Sink in. Allow yourself to be held by the support of bolsters, straps, blocks and eye pillows. Take your time to get completely comfortable in each position so that you can settle in for up to 15 minutes.
Each session will include a guided relaxation in Savasana. Some weeks many include a Yoga Nidra (yogic sleep) and include a guided journey of sensation through the body, noticing one part at a time.
As well as great for experienced yogis, this class is very suitable for absolute beginners, pregnant and newly postnatal yogis (after a six-week check with the doctor). Lucy is a pre- and postnatal exercise specialist and a Mum herself, so you’ll be well looked after.
This weekly yoga class will be a lovely mix of some slow sequences, some sun/moon salutations and then delicious restorative yoga; holding super relaxing poses for several minutes. Lucy has a passion for music so that is always subtly interwoven into the asana practice. Come and join Lucy for an easy start to your Sunday, to stretch out and slow down the mind and the breath.
While a dynamic yoga practice focuses on the muscles, yin yoga focuses on the connective tissues, such as the ligaments, bones, and joints of the body that normally get less attention during a more active Asana practice. Suitable for almost all levels of student, yin yoga is a perfect complement to a dynamic (yang) practice such as ashtanga which focuses on heat building and purifying and muscle strengthening and lengthening.
In this class we add multiple props (blankets, bolsters and blocks) to support the body and create a restorative experience.
AcroYoga is a community-based practice that supports people through movement, connection, and play, combining the playfulness of acrobatics with the healing therapeutics of yoga.
Solar acrobatics are fun, energetic, and cultivate trust; Lunar therapeutics are compassionate, gentle, and cultivate listening and letting go.
In our All-Levels classes, you will train body alignment, muscle engagement, and balance—whether you are a beginner or experienced, you can never train these aspects too much. Each class will focus on basing poses, a flow, or a washing machine, finishing with a short partner massage.
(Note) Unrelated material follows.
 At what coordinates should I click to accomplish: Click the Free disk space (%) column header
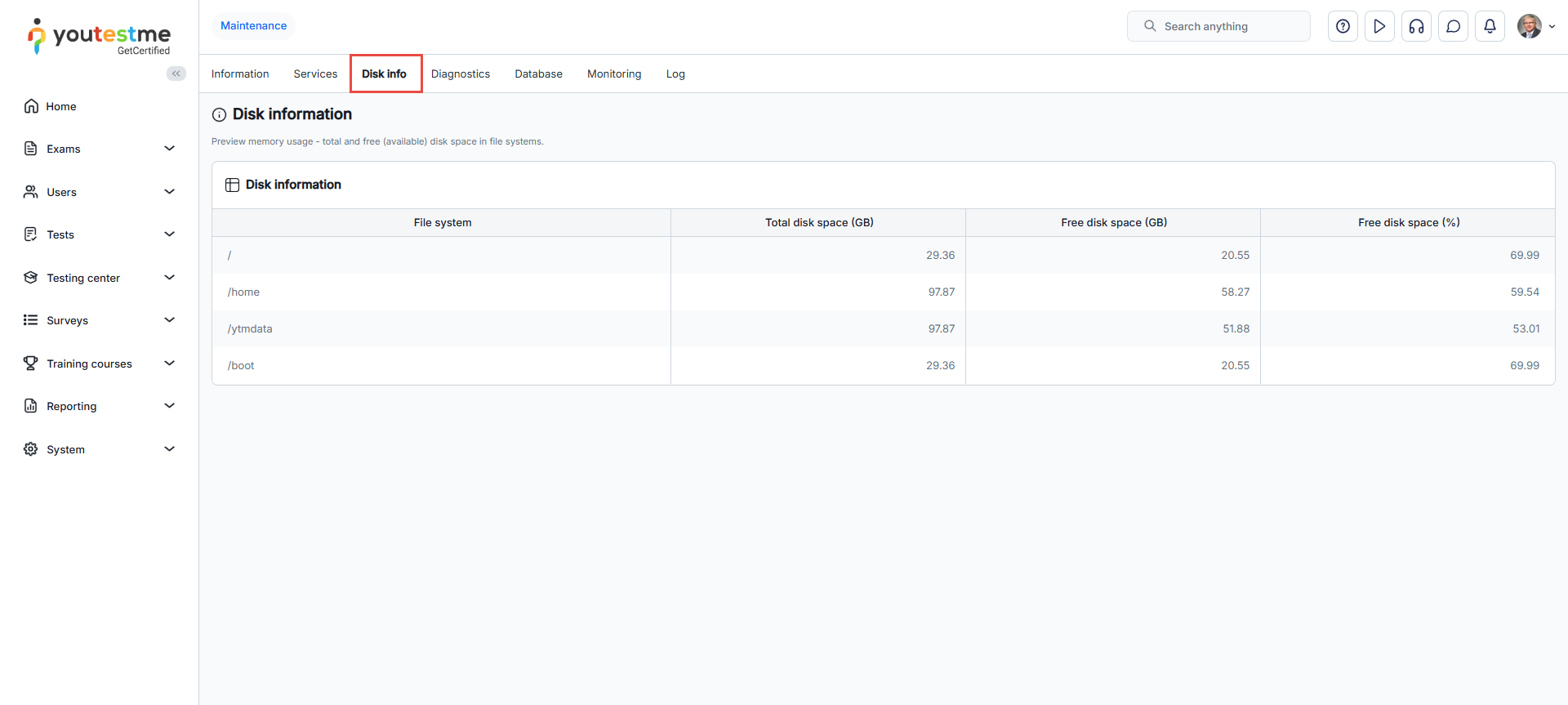(1408, 222)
Led by an expert strength and conditioning trainer. These classes involve a mixture of weights and circuit training activity and will focus on building good technique and strength to support your yoga practice.
This class can also support injury rehabilitation or changing negative patterns caused by habits in our every day lives.
(As taught by Yogi Bhajan)
Kundalini Yoga is a yoga of awareness, self-acceptance and self-initiation. It is a bright and refreshing experience of postures, mantras, and breathing practices that release reservoirs of energy from within. Each class is an holistic practice that shines each facet of the diamond that is yoga.
Self-mastery is the cornerstone of Kundalini Yoga. There is no initiation by a Master or Guru. In Kundalini Yoga, we self-initiate. We learn to become self-sovereign. How? Through practice. Through showing up on our mats and experiencing the mind, the body, and the breath at work. As we practise, we begin to notice our patterns, our blocks and our limitations. And then we transcend them. The simple act of shining awareness onto them begins the process of dissolving what binds us.
The Iyengar method of yoga is named after Sri B.K.S. Iyengar. The teaching style helps you to focus on the correct alignment your body in poses ensuring that you are working safely with maximum benefit to your flexibility, strength and wellbeing.
Classes generally start with simple poses and gradually move towards more advanced poses, ending with a period of relaxation and sometimes incorporating breathing techniques. Props, such as blocks and belts, are sometimes used in class to allow those with less strength or flexibility to work correctly and achieve their full potential.
The classes can be hard work, as the poses involve intense stretching, but you will leave the class feeling calmer and lighter.